Listed entries:
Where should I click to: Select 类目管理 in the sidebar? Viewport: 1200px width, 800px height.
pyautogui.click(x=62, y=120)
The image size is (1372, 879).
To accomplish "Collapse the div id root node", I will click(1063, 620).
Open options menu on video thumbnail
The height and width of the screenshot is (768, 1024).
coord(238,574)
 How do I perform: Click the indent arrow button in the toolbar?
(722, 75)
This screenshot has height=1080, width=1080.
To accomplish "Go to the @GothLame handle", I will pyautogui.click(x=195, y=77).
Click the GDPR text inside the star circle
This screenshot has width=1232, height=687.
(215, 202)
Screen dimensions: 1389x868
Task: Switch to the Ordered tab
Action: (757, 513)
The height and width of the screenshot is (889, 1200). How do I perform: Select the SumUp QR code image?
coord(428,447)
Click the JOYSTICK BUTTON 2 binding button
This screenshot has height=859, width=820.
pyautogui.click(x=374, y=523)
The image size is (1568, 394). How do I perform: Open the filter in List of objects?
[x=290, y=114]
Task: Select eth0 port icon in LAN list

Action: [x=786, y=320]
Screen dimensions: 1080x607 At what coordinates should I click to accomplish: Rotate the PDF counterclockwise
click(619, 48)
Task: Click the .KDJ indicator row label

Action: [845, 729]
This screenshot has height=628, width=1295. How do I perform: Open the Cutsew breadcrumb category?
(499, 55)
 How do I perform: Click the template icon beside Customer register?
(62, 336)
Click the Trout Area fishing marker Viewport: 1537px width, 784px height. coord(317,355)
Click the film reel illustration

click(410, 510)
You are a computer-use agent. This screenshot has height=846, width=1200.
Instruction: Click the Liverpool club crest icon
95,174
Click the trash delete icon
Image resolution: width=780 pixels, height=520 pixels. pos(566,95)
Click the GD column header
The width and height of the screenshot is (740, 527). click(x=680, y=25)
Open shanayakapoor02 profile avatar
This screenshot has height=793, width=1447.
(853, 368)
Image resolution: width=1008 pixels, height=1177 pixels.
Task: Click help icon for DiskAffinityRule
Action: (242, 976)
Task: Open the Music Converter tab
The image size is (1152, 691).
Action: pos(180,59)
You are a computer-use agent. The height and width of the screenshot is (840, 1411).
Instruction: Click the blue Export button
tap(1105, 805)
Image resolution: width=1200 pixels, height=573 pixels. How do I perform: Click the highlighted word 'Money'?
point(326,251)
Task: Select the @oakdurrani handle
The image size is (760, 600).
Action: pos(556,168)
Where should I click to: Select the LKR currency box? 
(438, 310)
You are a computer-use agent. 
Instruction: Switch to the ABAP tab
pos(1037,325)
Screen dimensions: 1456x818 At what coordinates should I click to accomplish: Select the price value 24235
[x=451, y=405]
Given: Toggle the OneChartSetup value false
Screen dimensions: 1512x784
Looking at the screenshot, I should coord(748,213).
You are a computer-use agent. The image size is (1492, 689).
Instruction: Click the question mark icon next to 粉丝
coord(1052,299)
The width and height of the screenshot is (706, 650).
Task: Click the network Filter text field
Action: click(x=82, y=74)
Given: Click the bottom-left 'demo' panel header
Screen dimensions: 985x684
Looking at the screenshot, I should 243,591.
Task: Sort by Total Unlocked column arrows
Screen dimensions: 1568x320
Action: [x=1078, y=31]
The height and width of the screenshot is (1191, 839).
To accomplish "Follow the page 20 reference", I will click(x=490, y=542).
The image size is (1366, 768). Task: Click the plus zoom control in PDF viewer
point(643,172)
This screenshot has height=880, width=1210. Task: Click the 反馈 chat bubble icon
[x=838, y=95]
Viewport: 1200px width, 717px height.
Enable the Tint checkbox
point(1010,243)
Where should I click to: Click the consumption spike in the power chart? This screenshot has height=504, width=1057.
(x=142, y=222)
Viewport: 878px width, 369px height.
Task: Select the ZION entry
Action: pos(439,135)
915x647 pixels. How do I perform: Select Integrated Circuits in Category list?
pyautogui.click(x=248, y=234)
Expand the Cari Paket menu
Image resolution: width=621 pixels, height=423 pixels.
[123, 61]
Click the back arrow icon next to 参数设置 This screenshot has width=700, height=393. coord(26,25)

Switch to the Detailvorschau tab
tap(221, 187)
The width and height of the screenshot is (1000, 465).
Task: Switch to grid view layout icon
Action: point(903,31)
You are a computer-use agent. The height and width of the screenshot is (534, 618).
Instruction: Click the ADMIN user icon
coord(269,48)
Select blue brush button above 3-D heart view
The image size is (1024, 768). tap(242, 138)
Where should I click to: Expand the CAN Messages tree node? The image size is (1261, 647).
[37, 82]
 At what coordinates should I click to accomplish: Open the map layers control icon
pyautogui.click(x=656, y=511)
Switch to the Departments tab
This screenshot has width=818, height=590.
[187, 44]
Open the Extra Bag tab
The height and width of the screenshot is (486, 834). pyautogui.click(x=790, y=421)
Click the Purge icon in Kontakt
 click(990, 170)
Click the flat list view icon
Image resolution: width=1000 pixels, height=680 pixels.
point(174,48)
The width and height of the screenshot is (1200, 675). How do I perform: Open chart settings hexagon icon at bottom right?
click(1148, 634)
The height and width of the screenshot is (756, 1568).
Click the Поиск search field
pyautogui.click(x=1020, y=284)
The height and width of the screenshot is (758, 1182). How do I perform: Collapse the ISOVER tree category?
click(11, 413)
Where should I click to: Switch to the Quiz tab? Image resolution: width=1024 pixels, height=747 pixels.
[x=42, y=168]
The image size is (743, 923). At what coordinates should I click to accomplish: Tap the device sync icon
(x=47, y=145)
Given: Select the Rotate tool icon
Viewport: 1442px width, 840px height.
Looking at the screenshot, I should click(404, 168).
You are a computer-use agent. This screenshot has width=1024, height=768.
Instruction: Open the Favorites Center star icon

Task:
Please give an exact copy of every entry.

Solution below:
Where should I click to: Select 类目管理 in the sidebar? Viewport: 1200px width, 800px height.
pyautogui.click(x=62, y=120)
The image size is (1372, 879).
To accomplish "Collapse the div id root node", I will click(1063, 620).
Open options menu on video thumbnail
The height and width of the screenshot is (768, 1024).
coord(238,574)
 How do I perform: Click the indent arrow button in the toolbar?
(722, 75)
This screenshot has height=1080, width=1080.
To accomplish "Go to the @GothLame handle", I will pyautogui.click(x=195, y=77).
Click the GDPR text inside the star circle
This screenshot has width=1232, height=687.
(215, 202)
Screen dimensions: 1389x868
Task: Switch to the Ordered tab
Action: (757, 513)
The height and width of the screenshot is (889, 1200). How do I perform: Select the SumUp QR code image?
coord(428,447)
Click the JOYSTICK BUTTON 2 binding button
This screenshot has height=859, width=820.
pyautogui.click(x=374, y=523)
The image size is (1568, 394). How do I perform: Open the filter in List of objects?
[x=290, y=114]
Task: Select eth0 port icon in LAN list

Action: [x=786, y=320]
Screen dimensions: 1080x607 At what coordinates should I click to accomplish: Rotate the PDF counterclockwise
click(619, 48)
Task: Click the .KDJ indicator row label

Action: [845, 729]
This screenshot has height=628, width=1295. How do I perform: Open the Cutsew breadcrumb category?
(499, 55)
 How do I perform: Click the template icon beside Customer register?
(62, 336)
Click the Trout Area fishing marker Viewport: 1537px width, 784px height. coord(317,355)
Click the film reel illustration

click(410, 510)
You are a computer-use agent. This screenshot has height=846, width=1200.
Instruction: Click the Liverpool club crest icon
95,174
Click the trash delete icon
Image resolution: width=780 pixels, height=520 pixels. pos(566,95)
Click the GD column header
The width and height of the screenshot is (740, 527). click(x=680, y=25)
Open shanayakapoor02 profile avatar
This screenshot has height=793, width=1447.
(853, 368)
Image resolution: width=1008 pixels, height=1177 pixels.
Task: Click help icon for DiskAffinityRule
Action: (242, 976)
Task: Open the Music Converter tab
The image size is (1152, 691).
Action: pos(180,59)
You are a computer-use agent. The height and width of the screenshot is (840, 1411).
Instruction: Click the blue Export button
tap(1105, 805)
Image resolution: width=1200 pixels, height=573 pixels. How do I perform: Click the highlighted word 'Money'?
point(326,251)
Task: Select the @oakdurrani handle
The image size is (760, 600).
Action: pos(556,168)
Where should I click to: Select the LKR currency box? 
(438, 310)
You are a computer-use agent. 
Instruction: Switch to the ABAP tab
pos(1037,325)
Screen dimensions: 1456x818 At what coordinates should I click to accomplish: Select the price value 24235
[x=451, y=405]
Given: Toggle the OneChartSetup value false
Screen dimensions: 1512x784
Looking at the screenshot, I should coord(748,213).
You are a computer-use agent. The image size is (1492, 689).
Instruction: Click the question mark icon next to 粉丝
coord(1052,299)
The width and height of the screenshot is (706, 650).
Task: Click the network Filter text field
Action: click(x=82, y=74)
Given: Click the bottom-left 'demo' panel header
Screen dimensions: 985x684
Looking at the screenshot, I should 243,591.
Task: Sort by Total Unlocked column arrows
Screen dimensions: 1568x320
Action: [x=1078, y=31]
The height and width of the screenshot is (1191, 839).
To accomplish "Follow the page 20 reference", I will click(x=490, y=542).
The image size is (1366, 768). Task: Click the plus zoom control in PDF viewer
point(643,172)
This screenshot has height=880, width=1210. Task: Click the 反馈 chat bubble icon
[x=838, y=95]
Viewport: 1200px width, 717px height.
Enable the Tint checkbox
point(1010,243)
Where should I click to: Click the consumption spike in the power chart? This screenshot has height=504, width=1057.
(x=142, y=222)
Viewport: 878px width, 369px height.
Task: Select the ZION entry
Action: pos(439,135)
915x647 pixels. How do I perform: Select Integrated Circuits in Category list?
pyautogui.click(x=248, y=234)
Expand the Cari Paket menu
Image resolution: width=621 pixels, height=423 pixels.
[123, 61]
Click the back arrow icon next to 参数设置 This screenshot has width=700, height=393. coord(26,25)

Switch to the Detailvorschau tab
tap(221, 187)
The width and height of the screenshot is (1000, 465).
Task: Switch to grid view layout icon
Action: point(903,31)
You are a computer-use agent. The height and width of the screenshot is (534, 618).
Instruction: Click the ADMIN user icon
coord(269,48)
Select blue brush button above 3-D heart view
The image size is (1024, 768). tap(242, 138)
Where should I click to: Expand the CAN Messages tree node? The image size is (1261, 647).
[37, 82]
 At what coordinates should I click to accomplish: Open the map layers control icon
pyautogui.click(x=656, y=511)
Switch to the Departments tab
This screenshot has width=818, height=590.
[187, 44]
Open the Extra Bag tab
The height and width of the screenshot is (486, 834). pyautogui.click(x=790, y=421)
Click the Purge icon in Kontakt
 click(990, 170)
Click the flat list view icon
Image resolution: width=1000 pixels, height=680 pixels.
point(174,48)
The width and height of the screenshot is (1200, 675). How do I perform: Open chart settings hexagon icon at bottom right?
click(1148, 634)
The height and width of the screenshot is (756, 1568).
Click the Поиск search field
pyautogui.click(x=1020, y=284)
The height and width of the screenshot is (758, 1182). How do I perform: Collapse the ISOVER tree category?
click(11, 413)
Where should I click to: Switch to the Quiz tab? Image resolution: width=1024 pixels, height=747 pixels.
[x=42, y=168]
The image size is (743, 923). At what coordinates should I click to accomplish: Tap the device sync icon
(x=47, y=145)
Given: Select the Rotate tool icon
Viewport: 1442px width, 840px height.
Looking at the screenshot, I should click(404, 168).
You are a computer-use agent. This screenshot has width=1024, height=768.
Instruction: Open the Favorites Center star icon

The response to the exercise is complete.